◆ The task
Your answer must match the material exactly, line for line.

**********

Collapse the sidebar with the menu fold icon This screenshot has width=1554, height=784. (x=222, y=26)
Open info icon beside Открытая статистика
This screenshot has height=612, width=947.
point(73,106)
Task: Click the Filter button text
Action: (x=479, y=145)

**********

◆ Worked solution
Collapse the sidebar with the menu fold icon This screenshot has width=1554, height=784. (x=222, y=26)
Open info icon beside Открытая статистика
This screenshot has height=612, width=947.
point(73,106)
Task: Click the Filter button text
Action: (x=479, y=145)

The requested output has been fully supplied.